How my story begins: When I turned 40 I started to experience a bit of tiredness and attributed it to "middle age". All of my pap tests were fine but at age 43 I developed a clear, watery discharge. I attempted to treat what I thought was a vaginal yeast infection with over the counter drugs. Again, all of my pap tests were fine, my periods were regular and I was pain-free. After six months with no results the discharge became heavy and I decided to see a new gynecologist as we had recently moved closer to my then husband's workplace.
The nurse prepared me for the exam and then stood straight up, looked me in the eyes and said "I better have the doctor look at you". At this point I was only mildly alarmed. My gyn examined me, told me that I had a "polyp" and ordered a uterine biospy, still not mentioning the word "cancer". After a painful procedure and lab test, my doctor called and told me that I had endocervical adenocarcinoma and that this was "serious".
I asked if I should make a will and was told that it would be a good idea. She wanted to schedule me for a radical hysterectomy but after my refusal to accept a blood transfusion, we elected for radiation treatment. HPV was being researched back in 1997 so I have no idea if this was the cause of my cancer. Chemotherapy was not an approved treatment in 1997 and was still in clinical trials for use with radiation therapy.
Life before my diagnosis: I enjoyed an active career as a hotel executive opening properties on a task force for the Hyatt and Marriott hotel chains. I married later in life at age 35 and enjoyed traveling, working part-time and loving my newborn son after giving birth at the age 40.
How I felt after diagnosis: My gynecologist, who was also a cancer survivor, suggest that I "get mad, scream, cry, get the anger out... and then get ready to FIGHT". I went home and did just that by running around my herb garden crying, yelling quite angrily and then laughing as I realized what I must look like.
I never felt "why me" but instead felt "why NOT me"; we are all human and circumstances befall each and every one of us without selection. I was in the process of getting a divorce (my husband had left us), I was laid off from my job and the house we were renting went up for sale. BUT I was at peace; putting everything on hold but my health and I was determined to FIGHT.

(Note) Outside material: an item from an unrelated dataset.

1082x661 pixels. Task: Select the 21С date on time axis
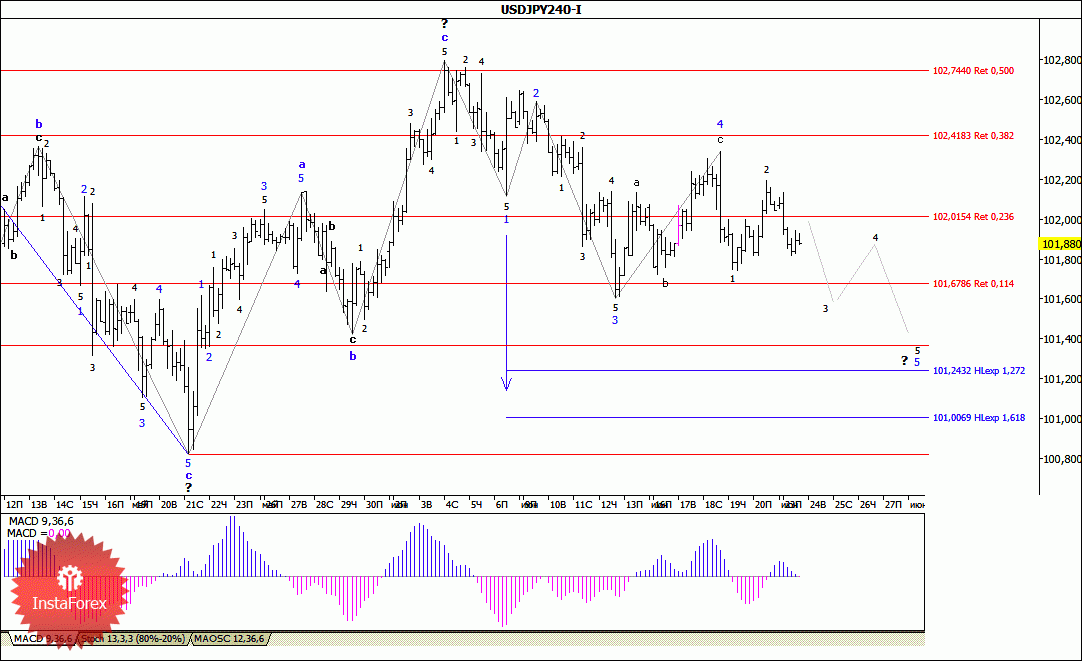point(194,505)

Telling my family and friends: This was the hardest part. My mother cried that "they are burning my baby!" and I was not allowed to see my four year old son for quite a few times during radiation treatment. My soon to be former husband was very uncomfortable about talking with me but very supportive of our son. Some friends could not even talk about it, I understood and forgave them for that, others rallied around me as I had absolutely NO family nearby.
My treatment: I spent most of the last half of 1997 in and out of the hospital. Treatment at that time for stage 2B was six weeks of external radiation followed by two four day stays in the hospital for brachytherapy (internal cesium radiation implants). I drove 60 miles round-trip daily for the external radiation and drove myself to the hospital for the internal treatments.
How I felt after treatment: Exhausted be elated that it was over and amazed at myself that I found the inner strength to accomplish it alone. Prayer and meditation... and the love for my young son is what got me through it.
What was most difficult for me: Not being able to see my son for almost half a year was terribly difficult and not having the support of family close by. When one has cancer, the fight is yours alone.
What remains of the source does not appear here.